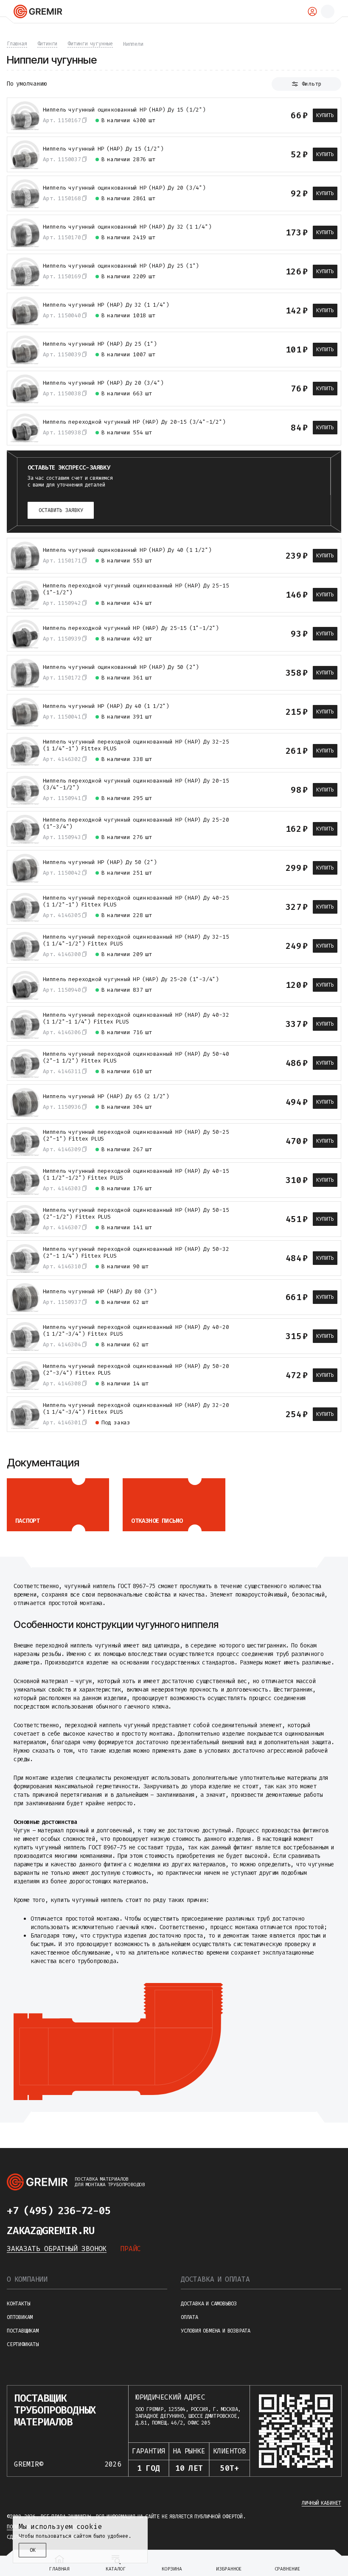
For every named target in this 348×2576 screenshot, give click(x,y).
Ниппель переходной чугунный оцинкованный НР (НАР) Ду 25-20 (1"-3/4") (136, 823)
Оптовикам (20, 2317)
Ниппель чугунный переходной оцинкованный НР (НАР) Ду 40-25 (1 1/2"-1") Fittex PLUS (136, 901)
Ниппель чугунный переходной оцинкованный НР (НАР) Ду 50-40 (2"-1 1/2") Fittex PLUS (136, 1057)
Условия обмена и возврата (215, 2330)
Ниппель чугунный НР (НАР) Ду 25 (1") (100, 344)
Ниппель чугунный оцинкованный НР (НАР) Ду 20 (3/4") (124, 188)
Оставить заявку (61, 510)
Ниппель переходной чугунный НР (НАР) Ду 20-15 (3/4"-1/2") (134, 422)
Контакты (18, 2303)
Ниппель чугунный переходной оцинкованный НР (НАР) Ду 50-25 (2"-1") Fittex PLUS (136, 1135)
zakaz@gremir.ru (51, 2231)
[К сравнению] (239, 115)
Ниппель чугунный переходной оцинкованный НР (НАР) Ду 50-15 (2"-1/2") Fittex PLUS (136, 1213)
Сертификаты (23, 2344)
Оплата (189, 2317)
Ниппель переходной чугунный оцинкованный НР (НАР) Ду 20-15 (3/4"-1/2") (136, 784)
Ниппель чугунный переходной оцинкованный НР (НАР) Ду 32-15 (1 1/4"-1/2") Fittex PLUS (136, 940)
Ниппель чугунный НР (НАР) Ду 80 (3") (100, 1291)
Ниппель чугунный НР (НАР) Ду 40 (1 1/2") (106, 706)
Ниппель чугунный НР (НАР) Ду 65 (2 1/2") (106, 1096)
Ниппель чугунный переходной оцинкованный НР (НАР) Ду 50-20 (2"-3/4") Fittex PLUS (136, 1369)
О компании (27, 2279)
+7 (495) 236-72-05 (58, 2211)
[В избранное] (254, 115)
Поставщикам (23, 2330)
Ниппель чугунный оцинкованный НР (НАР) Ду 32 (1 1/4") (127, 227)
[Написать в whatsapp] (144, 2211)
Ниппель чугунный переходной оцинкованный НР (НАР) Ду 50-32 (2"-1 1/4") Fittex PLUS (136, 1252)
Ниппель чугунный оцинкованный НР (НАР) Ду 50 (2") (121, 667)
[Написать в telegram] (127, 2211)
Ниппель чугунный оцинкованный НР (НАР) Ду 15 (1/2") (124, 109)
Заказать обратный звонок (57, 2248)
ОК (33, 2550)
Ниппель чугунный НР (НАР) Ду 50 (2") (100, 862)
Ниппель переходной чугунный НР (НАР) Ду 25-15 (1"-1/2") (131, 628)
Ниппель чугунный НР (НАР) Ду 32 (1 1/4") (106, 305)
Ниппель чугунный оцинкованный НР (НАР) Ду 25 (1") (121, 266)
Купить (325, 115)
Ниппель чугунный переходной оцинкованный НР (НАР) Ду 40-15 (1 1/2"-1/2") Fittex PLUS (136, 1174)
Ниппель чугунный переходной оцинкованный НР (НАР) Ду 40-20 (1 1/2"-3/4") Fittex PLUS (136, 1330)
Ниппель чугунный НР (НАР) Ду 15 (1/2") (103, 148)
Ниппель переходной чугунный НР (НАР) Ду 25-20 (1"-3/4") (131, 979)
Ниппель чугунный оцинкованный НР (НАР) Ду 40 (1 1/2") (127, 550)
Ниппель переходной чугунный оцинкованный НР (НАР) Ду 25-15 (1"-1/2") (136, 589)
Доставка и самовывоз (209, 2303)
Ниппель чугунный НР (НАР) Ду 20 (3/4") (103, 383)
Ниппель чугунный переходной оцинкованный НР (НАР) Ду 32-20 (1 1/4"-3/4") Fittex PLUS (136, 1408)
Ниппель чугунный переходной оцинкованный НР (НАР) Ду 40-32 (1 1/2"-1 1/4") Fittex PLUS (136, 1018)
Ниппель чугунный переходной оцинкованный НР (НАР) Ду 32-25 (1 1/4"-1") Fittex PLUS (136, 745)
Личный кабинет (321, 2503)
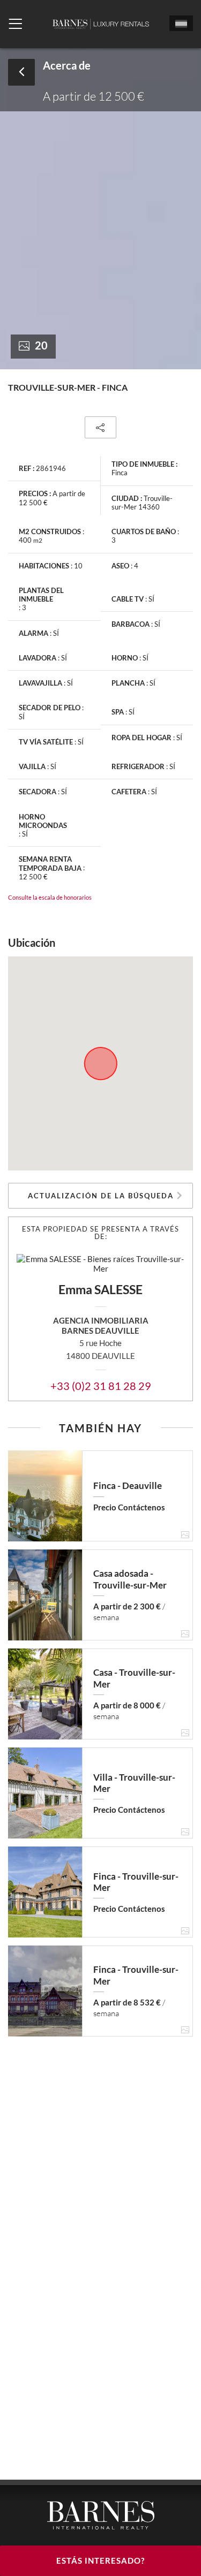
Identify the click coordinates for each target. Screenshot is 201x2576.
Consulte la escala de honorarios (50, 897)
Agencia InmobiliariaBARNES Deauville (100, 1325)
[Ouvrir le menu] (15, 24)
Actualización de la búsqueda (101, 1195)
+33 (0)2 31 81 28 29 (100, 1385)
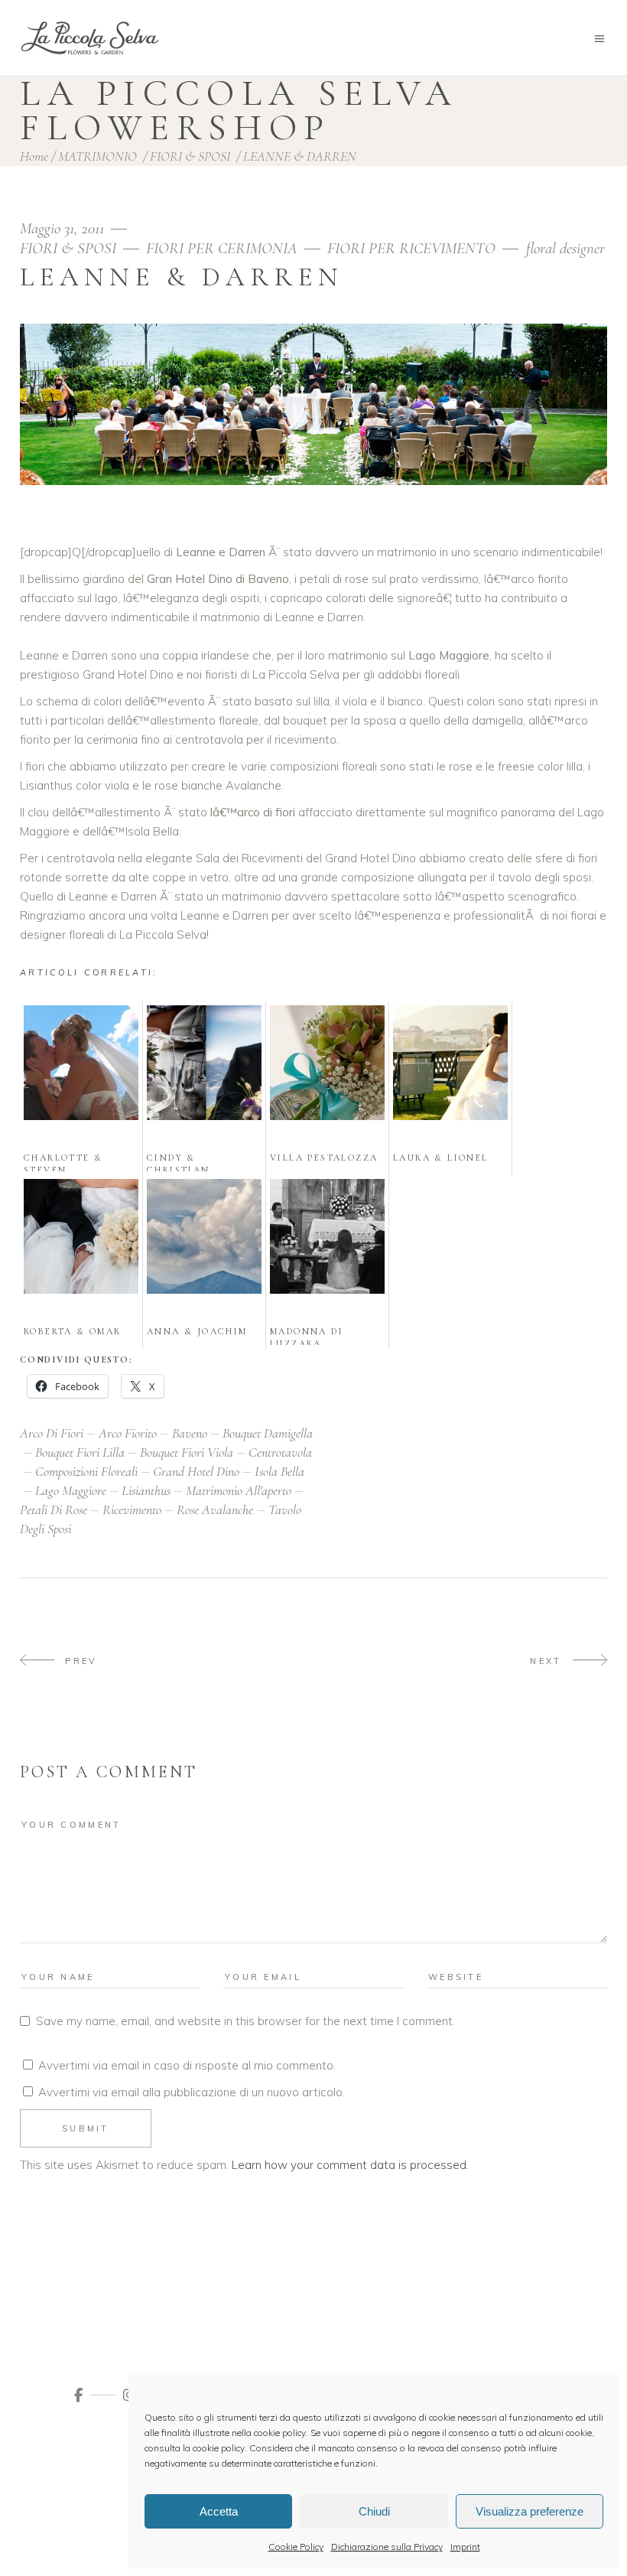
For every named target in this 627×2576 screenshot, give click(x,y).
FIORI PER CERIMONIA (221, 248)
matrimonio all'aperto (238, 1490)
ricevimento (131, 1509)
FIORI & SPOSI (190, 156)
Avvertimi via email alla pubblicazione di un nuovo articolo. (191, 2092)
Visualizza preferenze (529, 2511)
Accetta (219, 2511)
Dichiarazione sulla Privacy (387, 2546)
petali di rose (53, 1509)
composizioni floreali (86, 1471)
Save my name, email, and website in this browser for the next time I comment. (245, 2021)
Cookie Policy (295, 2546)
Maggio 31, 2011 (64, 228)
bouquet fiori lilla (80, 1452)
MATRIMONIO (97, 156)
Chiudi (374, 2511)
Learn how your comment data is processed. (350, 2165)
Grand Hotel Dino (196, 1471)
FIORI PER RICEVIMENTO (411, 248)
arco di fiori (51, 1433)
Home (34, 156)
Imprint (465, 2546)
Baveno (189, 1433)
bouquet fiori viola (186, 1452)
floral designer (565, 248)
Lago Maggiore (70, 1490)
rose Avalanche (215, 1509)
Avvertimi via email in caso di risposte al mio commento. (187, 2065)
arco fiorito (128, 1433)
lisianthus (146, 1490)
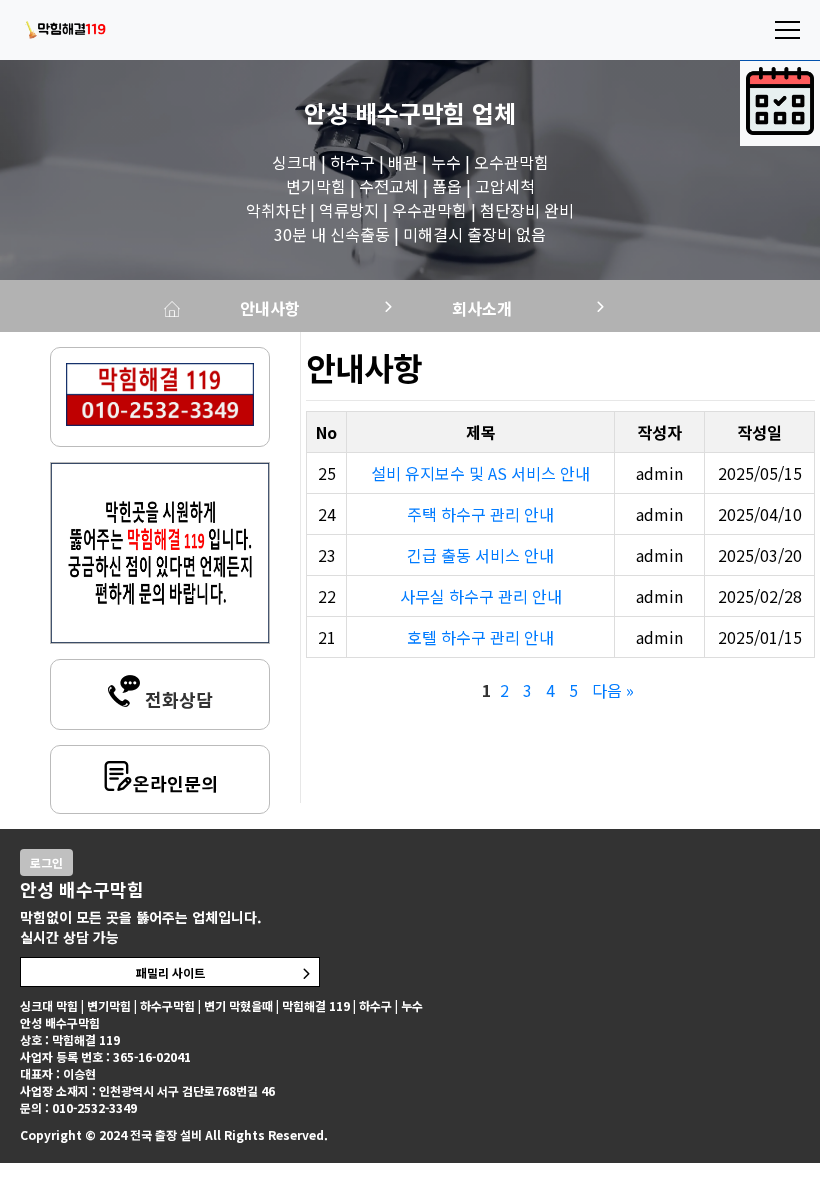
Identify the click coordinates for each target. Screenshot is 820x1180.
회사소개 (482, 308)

————————

#### [Task requirements]
Which lines run from the one that holds "rose Avalanche (215, 1509)" to the final line of the records above? Return them exactly, and skip the pictures.

#### [Output for this task]
rose Avalanche (215, 1509)
Avvertimi via email in caso di risposte al mio commento. (187, 2065)
arco fiorito (128, 1433)
lisianthus (146, 1490)
Identify the click coordinates for each target. Screenshot is 820x1180.
회사소개 (482, 308)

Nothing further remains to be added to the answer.